Adding new node to cluster is not so easy -- new node is busted

Life was beautiful on a single node but I index 300gb of logs per day and after ten or eleven days I added a new storage node. The new node doesnt work. I had high hopes for the cluster to automagically provision it but I guess it needs help or I need to change my expectations.

I am using ES 2.1.1 on java 1.7

The nodes are on the same same ip subnet. The original node seems to see the new node but the new node complains about missing indexes and has other errors including messages about a node leaving. I can ping and connect to port 9200 & 9300 from each server to the other. There are no firewalls in between.

I have blindly included some logs and data from the cluster in hopes they make sense to someone with a clue. Does anyone know what is going wrong here?
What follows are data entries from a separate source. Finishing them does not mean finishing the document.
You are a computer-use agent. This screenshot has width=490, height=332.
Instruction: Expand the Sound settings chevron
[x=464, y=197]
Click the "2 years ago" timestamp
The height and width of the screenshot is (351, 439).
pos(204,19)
Cluster status information: http://pastebin.com/VWz9jNU7

Logs from new node: http://pastebin.com/wvS8SBZ1

thanks,
j.

Did you configure unicast and a unicast host list on either of the nodes?

I have made some progress on this.

I have added a dedicated master node, plus the master on the existing data node for a total of two. I changed the minimum master count to 2. I no longer see the second data node disconnecting.

However, the new node seems unable to create indexes. When midnight zulu time rolled around the cluster tried to create a new logstash index on the new data node. The index went red and the cluster stopped.

deleting the new index moved the cluster from red to yellow for about two seconds until the cluster tried to create a new index on the new data node and it went back to red.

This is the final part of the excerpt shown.